C’est un étrange phénomène qui se répand dans certains squares. Les bancs, initialement prévus pour que les parents discutent en retrait, se vident. Les adultes restent collés au toboggan ou à l’échelle de corde. « Tu veux que je te tienne ? » « Fais attention ! » Pas question de risquer une chute, malgré le rembourrage des sols. A la tombée du jour, le square ferme, et les enfants qui jouent encore seuls dans les rues ne sont pas « autonomes » mais « livrés à eux-mêmes », sous-entendu à moitié abandonnés.

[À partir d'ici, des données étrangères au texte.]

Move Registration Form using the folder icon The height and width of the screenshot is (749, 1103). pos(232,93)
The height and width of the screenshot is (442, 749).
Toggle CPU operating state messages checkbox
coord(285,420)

Dans beaucoup de villes, si vous croisez un enfant à vélo, soyez assuré que les parents pédalent juste à côté. Le marmot qui achète seul une baguette de pain à la boulangerie tient presque de l’image d’Epinal.
Cela n’a rien à voir avec la façon dont leurs parents ont grandi. Lenore Skenazy le sait. Elle s’est fait connaître il y a huit ans, aux Etats-Unis, après avoir publié un article dans lequel elle racontait avoir laissé son fils de 9 ans prendre le métro seul. Des caméras sont allées attendre le gamin à l’école pour lui demander comment il avait fait. Plus récemment, elle a proposé aux New-Yorkais de la payer 250 dollars de l’heure pour qu’elle ne surveille pas leurs enfants (« je les emmènerai au square et j’irai boire un café au Starbucks »). Tout cela lui a valu le surnom d’« America’s Worst Mom », « pire mère de l’Amérique ». Un titre qui lui a permis d’animer pendant un an une émission de télé-réalité – « je devais convaincre des parents de laisser leur enfant de 10 ans monter sur un vélo. »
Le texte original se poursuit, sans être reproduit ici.